Все, общавшиеся со Стриндбергом, по существу ничего не могли понять в его поведении. Их суждения и оценки отчасти просто несогласуемы. Один предполагает низость, сознательный расчет и сознательный обман, подтасовку и интриганство, другой видит своеобразную непредсказуемость как следствие укорененной в характере недоверчивости, третий, кажется, все это игнорирует как несущественное и нехарактерное. Как бы там ни было, многие уже с середины восьмидесятых годов чувствуют и угадывают безумие Стриндберга: что-то с ним не то. Но какого-то ясного понимания не было и у них, ведь в конце концов все, что Стриндберг говорил и делал, было все же понятно, а его значение как писателя — очевидно. Для непсихиатра же безумие часто ассоциируется просто с беспорядком, хаосом, непредставимостью, которые должны захватывать всю психику целиком, а всегда сознающий себя, активный, рассуждающий человек считается «полностью владеющим своими умственными способностями». Сама возможность мнения о том, что он безумен, была для Стриндберга непереносима. Там, где такое мнение о нем существовало, он ощущал это даже слишком быстро; там, где такого не было, он предполагал его. Уже свою первую жену он постоянно упрекал в том, что она обращается с ним как с безумцем, что она распространяет слух о его безумии. Здесь его весьма реальный страх оказаться запертым в каком-нибудь сумасшедшем доме отчасти имеет понятный источник. Тревожным состоянием дело не ограничивается, вскоре появляется и бред: его хотят заманить в ловушку, чтобы потом посадить под замок.

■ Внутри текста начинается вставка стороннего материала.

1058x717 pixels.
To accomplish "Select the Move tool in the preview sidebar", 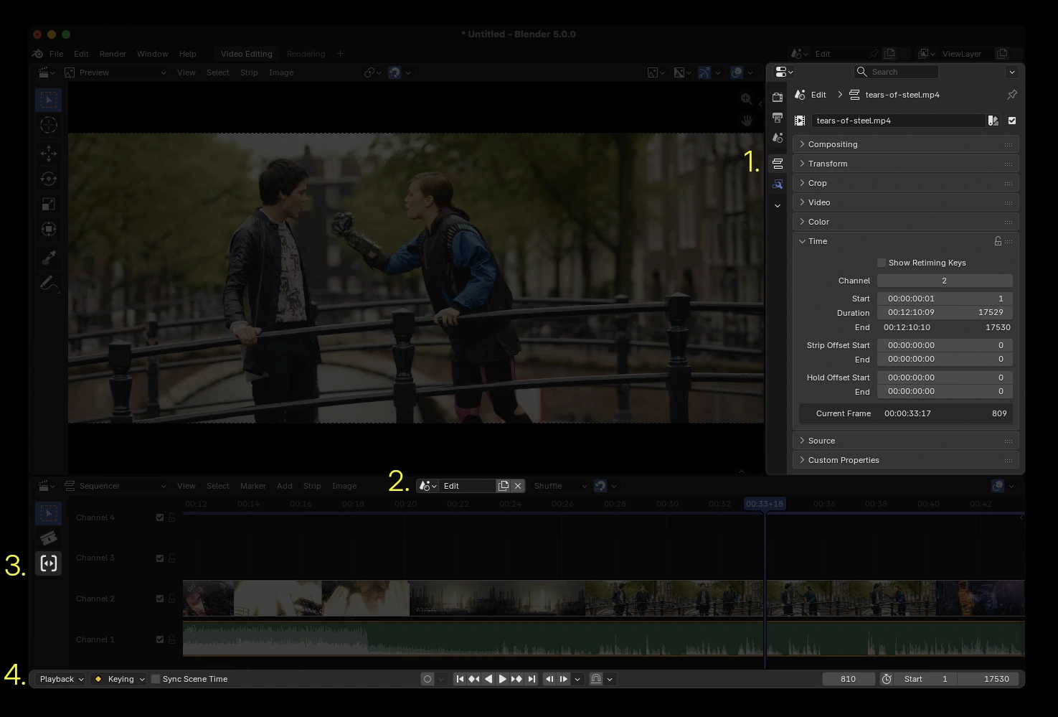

В поведении Стриндберга, как и в поведении всех подобных больных, имеет место некое взаимопроникновение двух неразделимых составляющих: с одной стороны, мы видим оправданные ситуации и доступные пониманию зависимости, с другой, ощущаем постоянное влияние того непонятного, лишь каузально определимого фактора болезненного процесса, который привносит в психические реакции больного некий качественно иной, своеобразно избыточный элемент и вызывает некое выпадение простейших нормальных человеческих чувств. Именно отсюда проистекают во всех подобных случаях и беспомощность окружающих, и постоянные просчеты всех тех оценок и толкований, в которых игнорируется одна из этих двух сторон. Больной остается неузнан как больной, и возникают гротескные ситуации. Характерны слова его второй жены, которые она в 1893 году в конце концов написала о нем: «Я не вижу никакой надежды, никакого выхода для него, потому что я уже ничего больше не понимаю».